Last week, I was asked the apparently simple question as to how to form the mathematical symbol commonly used to express the mean or average of x, x̄  (that should display as the letter x with a bar over it). In this article I explore several answers to that question, and the aids available in macOS to help you manipulate characters in this way. These not only apply to mathematics, but to many Roman and non-Roman languages, and can also be used to add effects such as strikeout characters, which aren’t supported directly in many apps.

This problem divides neatly into two, depending on whether you’re trying to create text, or characters laid out in a document which might be viewed in a page layout language such as PDF.

Text combinations

In general, text consists of a series of Unicode characters, which are rendered one after the other. If you can find a single Unicode character which combines all the elements you want, then that’s by far the simplest solution.

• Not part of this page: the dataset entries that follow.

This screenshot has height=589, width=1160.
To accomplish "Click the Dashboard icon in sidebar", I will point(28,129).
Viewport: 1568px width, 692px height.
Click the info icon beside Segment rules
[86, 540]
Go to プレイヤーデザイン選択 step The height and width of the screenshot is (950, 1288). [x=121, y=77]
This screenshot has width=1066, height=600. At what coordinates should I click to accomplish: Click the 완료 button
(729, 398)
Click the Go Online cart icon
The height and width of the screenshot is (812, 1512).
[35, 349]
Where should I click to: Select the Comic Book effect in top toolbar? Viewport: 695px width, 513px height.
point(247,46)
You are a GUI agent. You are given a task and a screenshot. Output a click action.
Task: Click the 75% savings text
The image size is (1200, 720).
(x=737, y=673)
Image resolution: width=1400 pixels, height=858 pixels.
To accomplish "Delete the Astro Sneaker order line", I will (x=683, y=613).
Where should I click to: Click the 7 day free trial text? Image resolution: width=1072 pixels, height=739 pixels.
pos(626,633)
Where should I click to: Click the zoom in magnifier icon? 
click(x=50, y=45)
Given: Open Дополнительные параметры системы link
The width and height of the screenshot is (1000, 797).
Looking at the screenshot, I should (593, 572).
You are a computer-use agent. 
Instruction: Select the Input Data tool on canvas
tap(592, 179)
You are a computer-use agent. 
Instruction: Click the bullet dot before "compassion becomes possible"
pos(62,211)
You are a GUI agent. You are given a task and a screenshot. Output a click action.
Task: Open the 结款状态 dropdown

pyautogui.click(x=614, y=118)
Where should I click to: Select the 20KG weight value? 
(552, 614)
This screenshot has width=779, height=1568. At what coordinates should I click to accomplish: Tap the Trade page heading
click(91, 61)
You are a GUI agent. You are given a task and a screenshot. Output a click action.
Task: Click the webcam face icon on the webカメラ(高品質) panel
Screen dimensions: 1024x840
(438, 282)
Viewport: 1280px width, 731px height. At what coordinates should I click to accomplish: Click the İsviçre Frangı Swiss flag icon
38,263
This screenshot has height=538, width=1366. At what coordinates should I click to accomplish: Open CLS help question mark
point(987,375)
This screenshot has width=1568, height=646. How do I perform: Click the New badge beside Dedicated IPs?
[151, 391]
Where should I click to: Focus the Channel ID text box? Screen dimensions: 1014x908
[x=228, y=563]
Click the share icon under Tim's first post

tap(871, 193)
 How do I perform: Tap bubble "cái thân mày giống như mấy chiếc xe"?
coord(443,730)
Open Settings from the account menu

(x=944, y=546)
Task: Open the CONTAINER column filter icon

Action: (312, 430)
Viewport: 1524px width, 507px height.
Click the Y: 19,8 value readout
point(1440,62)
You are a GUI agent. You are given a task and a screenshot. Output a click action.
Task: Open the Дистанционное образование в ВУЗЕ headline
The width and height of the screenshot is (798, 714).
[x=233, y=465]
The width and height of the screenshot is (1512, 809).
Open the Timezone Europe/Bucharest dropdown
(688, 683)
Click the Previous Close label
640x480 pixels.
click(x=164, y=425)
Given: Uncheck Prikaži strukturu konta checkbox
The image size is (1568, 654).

In the case in point, Unicode offers ready-made vowels with the macron accent or diacritic combined, like ā and ē. Look through the Accented Latin Characters section in Latin, using the Character Viewer (Emoji & Symbols), and you won’t find x with a macron there.

For this type of addition to a regular character, Unicode offers what it terms combining marks, in this particular case a Combining Diacritical Mark, found at code points from C+0300. You have a choice of COMBINING MACRON at U+0304 and COMBINING OVERLINE at U+0305. Scroll down through the different code points and you’ll come across further sets of entries which are categorised as Combining Diacritical Marks, each of which will be combined with the preceding character in what appears to be a single mark.

unichar12

There are two good ways to add these combining marks in macOS: either from the Character Viewer or, if you know how to produce them from a standard keyboard, using that directly. In the case of the Combining Macron, you can add that by enabling the ABC – Extended keyboard in the Input Sources tab of the Keyboard pane. Normally, when adding an accent to form a character such as é, you press Option-e for the accent, followed by the character e. The ABC – Extended keyboard works in reverse order here: press the x first, then Option-Shift-A will add the macron to it.

You could also use the Unicode keyboard. Hold the Option key down, type in the UTF-16 code for any Unicode character, and that will insert it. The snag with this is that you’ll probably need the Character Viewer to look up the correct UTF-16 code, and it’s then easier just to double-click on the character there to insert it.

unichar13

There’s one problem you must also be wary of. Many plain text editors use fonts with limited support for these features in Unicode. Although the characters in your text may be perfectly correct, if the editor is using a limited font, you still won’t see the result you’re expecting. It’s worth switching the font to one which you know supports an extensive range of Unicode features, such as the free Junicode, which supports an amazing range of diacritics and other variations of Roman fonts.

unichar11

The plain text which you have now assembled using Unicode Combining Diacritical Marks should work in all apps which support Unicode, when set in a font which can cope. The limitation here is what Unicode offers: if you want to combine two arbitrary characters, then it can’t help in plain text.

Typographic tricks

Better page layout apps provide a range of tools which allow you to place glyphs wherever you want on the page. You could, if you wanted to, put the x in one text box, the macron in another, and align the two together. The text content of that page would then contain the two characters separately, which won’t help those using screen readers, for example, but they’ll look right when turned into a page description language like PostScript or PDF.

unichar14

Thankfully, bringing two or more glyphs together into a single compound glyph is quite a common task in typography, and normally involves changing the kerning of the second and subsequent characters. For example, in Pages you select the two (or more) glyphs to be combined and use the Advanced Options in the Text sidebar. Reduce the Character Spacing there until the two glyphs are correctly aligned, and they will be visibly combined. However, if you copy them, or export them as text, for example, what you will see are the two separate characters, x followed by the macron diacritic.

When working with maths and scientific symbols, particularly with more extensive notation such as sums and integrals, there are two specialist classes of app to consider: those based on the TeX page layout language, including LaTeX, make typesetting maths and science remarkably simple and powerful, and a more recent alternative MathML has also gained support in apps like Microsoft Word. While these provide standard ways to exchange laid-out text, they aren’t the same as Unicode, and will probably have to be rendered into PDF or similar for others to be able to access.

Which to use?

Whenever possible, it’s preferable to set combined characters using Unicode Combining Diacritical Marks, as they’ll be preserved in (almost) any format derived from that text, including apps which don’t support typographic controls. The only exception to this should be when you have to use a font which can’t display the combined character correctly, in which case typography will save the day provided that the document remains in laid-out format, for example as a PDF.

Thanks to EcleX for sparking this off, and to Iljitsch van Beijnum for suggesting one solution. The latter’s website may also be helpful if you can’t do this on your Mac.